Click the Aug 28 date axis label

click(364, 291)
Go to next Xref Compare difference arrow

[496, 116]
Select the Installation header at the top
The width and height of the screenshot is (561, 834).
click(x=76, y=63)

--------------------------------

WHAT NEEDS TO BE DONE
Give every entry back exactly as it was written above.

WRITTEN REPLY
Click the Aug 28 date axis label

click(364, 291)
Go to next Xref Compare difference arrow

[496, 116]
Select the Installation header at the top
The width and height of the screenshot is (561, 834).
click(x=76, y=63)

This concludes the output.